Every bill creates winners and losers. Here's who stands to gain and who bears the cost.

Who Benefits

  • Self‑insured employers and group health plans — they gain a clearer statutory route to receive rebates and discounts directly or via pass‑throughs and can demand itemized, flat fees from PBMs, potentially improving net cost visibility.
  • Health insurance issuers — particularly fully insured carriers — can renegotiate PBM contracts and use disgorgement and penalty provisions to enforce pass‑through obligations and claw back impermissible remuneration.
  • Patients and plan beneficiaries (indirectly) — if plans actually pass rebates and discounts through to lower premiums, cost‑sharing, or broader coverage, beneficiaries may see lower out‑of‑pocket costs over time.

Who Bears the Cost

  • PBMs and vertically integrated PBM arms of insurers — the bill removes many traditional revenue streams (percentage‑based fees, spread pricing, rebate‑contingent payments), forcing a transition to flat fees and potential margin compression or price increases elsewhere.
  • Plans and employers during transition — sponsors will face negotiation, auditing, and potential short‑term cost volatility as contracts are rewritten and PBMs recalibrate fees; some may initially face higher explicit fees.
  • Federal agencies (HHS, Labor, Treasury) — agencies must draft interim final regulations, adjudicate disputes, oversee disgorgement calculations, and handle enforcement, creating administrative workload and funding/priority questions.

Key Issues

The Core Tension

The central dilemma is this: the bill seeks to prevent PBMs from profiting by linking their pay to drug prices and rebates, thereby preserving plan‑level savings, but by eliminating price‑linked compensation it risks weakening PBMs’ commercial leverage to secure manufacturer discounts — or simply shifting costs into higher flat fees. Policymakers can reduce one form of misaligned incentive, but doing so may either reduce negotiated savings or create new, harder‑to‑monitor fee pathways.

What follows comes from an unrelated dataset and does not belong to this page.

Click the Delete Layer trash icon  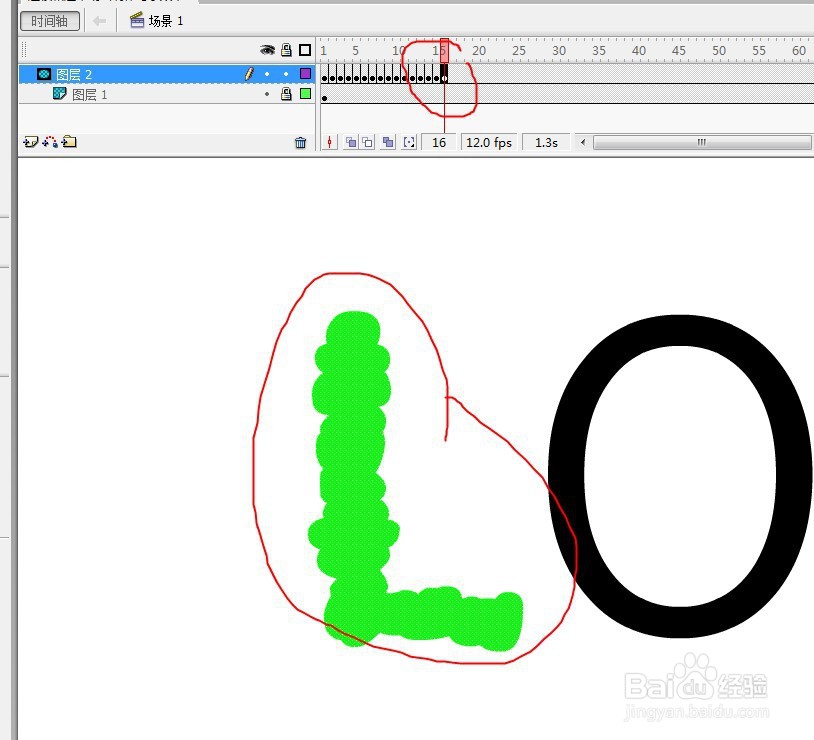[301, 142]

The bill tackles a real alignment problem — PBMs receiving payments linked to list prices and rebates — but it creates several implementation challenges. First, the statutory definitions leave key operational terms open: how to measure "fair market value" for bundled services, what counts as an "itemized" service, and when a payment is "passed on".

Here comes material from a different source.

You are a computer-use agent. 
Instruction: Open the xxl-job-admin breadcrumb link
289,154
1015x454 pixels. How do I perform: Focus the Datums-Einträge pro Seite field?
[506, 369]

These concepts will determine whether legacy arrangements survive or require wholesale redesign. Second, disgorgement calculations will be complex: tracing indirect or affiliate flows through PBM architectures and determining which plan suffered the economic harm are fact‑intensive tasks that invite litigation.

A second cluster of trade‑offs concerns negotiating leverage. PBMs claim that their ability to secure manufacturer discounts and rebates is tied to the commercial tools and revenue models the bill would constrain.

Stripping price‑contingent compensation could reduce PBMs’ incentives to extract manufacturer concessions or change how those concessions are negotiated (for example, shifting to larger upfront list prices or exclusive contracting). Finally, the use of interim final regulations accelerates rule effect but concentrates interpretive authority in agencies; stakeholders should expect immediate compliance pressure paired with later rule refinement — a dynamic that favors well‑resourced litigants and plan administrators who can move quickly.